12 - What fragrance reminds you of home?
Baking bread - my mum used to make bread for a wholefood shop.  

13 - David W. McFadden once said that books come from books, but are there any other forms that influence your work, whether nature, music, science or visual art?
Julia Cameron says that it is important for an artist or writer to fill their creative well and I agree with this. I find I write much less if I am not reading poetry. I tend to read very widely. I particularly love American poets as I find their work less constrained and more expansive than British poets, but there are lots of British poets I love too. I also read fiction and love short stories. Looking at visual art is important too and listening to music. I am a collage artist  and am really inspired by abstract art and collage art. Visual art can also inspire writing - I particularly love the work of Dutch artist Juul Kraijer. Some of her surreal paintings and drawings have inspired me to write poems.

14 - What other writers or writings are important for your work, or simply your life outside of your work?
I can trace my style of writing right back to things I read as a child. I grew up reading Dr. Seuss and Enid Blyton and was infatuated with Blyton's book The Enchanted Wood. I also really loved my mother's rather battered copy of Perrault's Fairy Tales and had a macabre fascination with the Bluebeard story. I was a voracious reader as a child (and still am) and I read pretty much everything in the house as well as in our local library. I had several poetry books as a child, of which my favourite was The Golden Treasury of Poetry edited by Louis Untermayer. I still get a thrill when I read 'The Highwayman' by Alfred Noyes.

I am a huge fan of the short story and some of my favourite short story writers are Raymond Carver, George Saunders (like a futuristic Raymond Carver) and Shawn Vestal.

In fiction I love a book that combines intellectual writing and a gripping plot. I am also a sucker for a bit of gritty realism in a novel. Authors I admire are Siri Hustvedt, Paul Auster, Louise Erdrich, J.M. Coetzee and Ellen Gilchrist.

There are too many poets I love to list them all - current favourites are Caroline Bird and Wayne Holloway-Smith.

15 - What would you like to do that you haven't yet done?
Vist Ireland and Venice.

16 - If you could pick any other occupation to attempt, what would it be? Or, alternately, what do you think you would have ended up doing had you not been a writer?
If I could go back and start over I would come to studying and art and writing sooner - although life experience does set one in good stead as a writer I think. If I could try anything perhaps I would train as an astronaut.

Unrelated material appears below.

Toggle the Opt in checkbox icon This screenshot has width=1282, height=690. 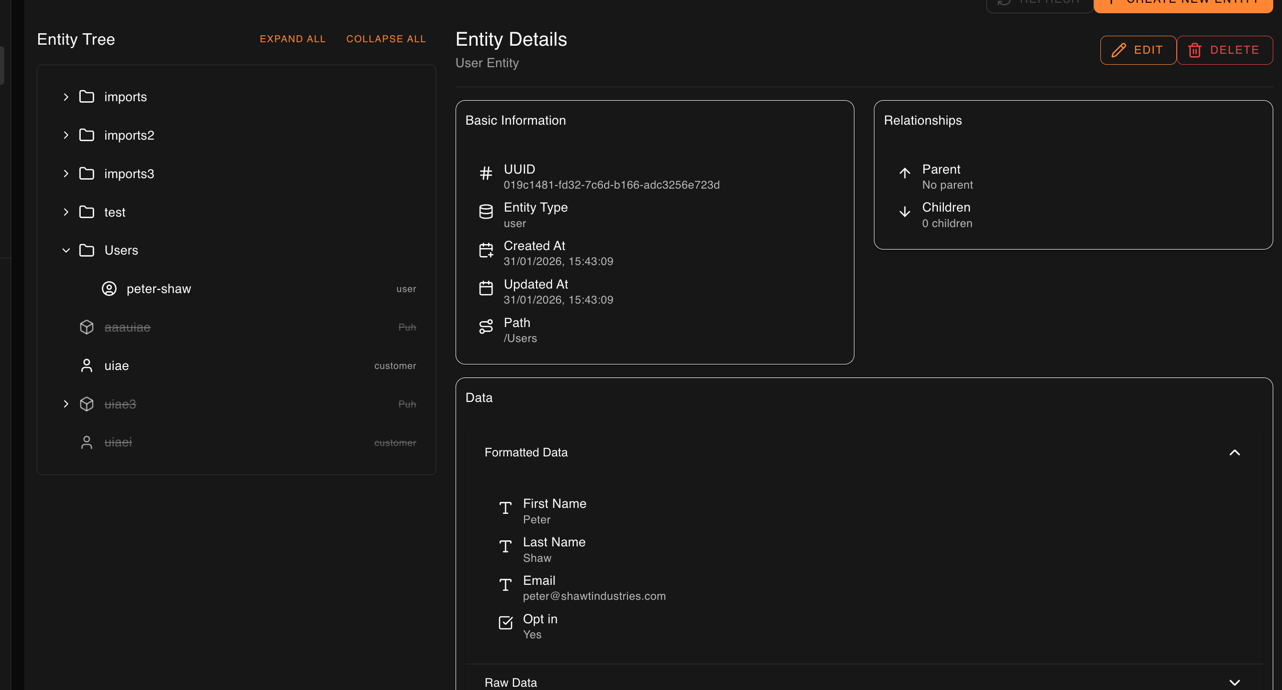[x=505, y=622]
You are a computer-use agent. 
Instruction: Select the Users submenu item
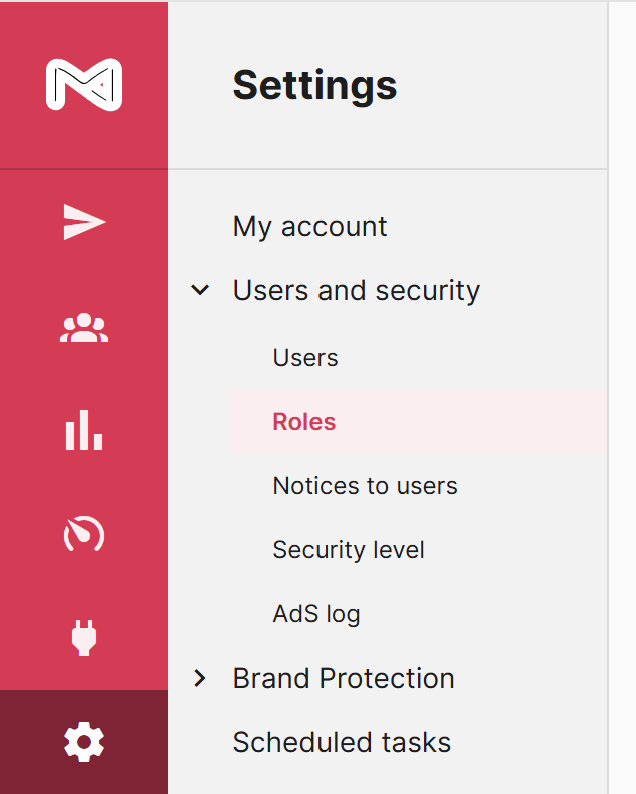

17 - What made you write, as opposed to doing something else?
I have already had several incarnations in my work life. When I first left home I lived in a commune and did a lot of menial jobs - barmaid, cleaning, farm work etc. Then I qualified as a nursery teacher and did that for ten years as well as training to be a reflexologist. I wrote on and off during that time but I came to writing seriously around the age of forty. Writing is a compulsion, like a scratch that needs to be itched.

18 - What was the last great book you read? What was the last great film?
I have read a few good books this year -recent ones that spring to mind are Love Minus Love by Wayne Holloway-Smith and Instructions for My Imposter by Kathleen McGookey.

The last great film I watched was The Disaster Artist - about a couple of would be actors who make a (really terrible) film. I initially resisted watching it as I always think I don't like comedy - but it was REALLY good.

19 - What are you currently working on?
I am currently working on my third collection - its working title is 'Panic'. I have written a few poems this year exploring the idea of parents and exploring the relationships between parents and their (grown up) children. Some of these poems are slightly surreal - a teenager becomes a pigeon for example or a father is a budget supermarket.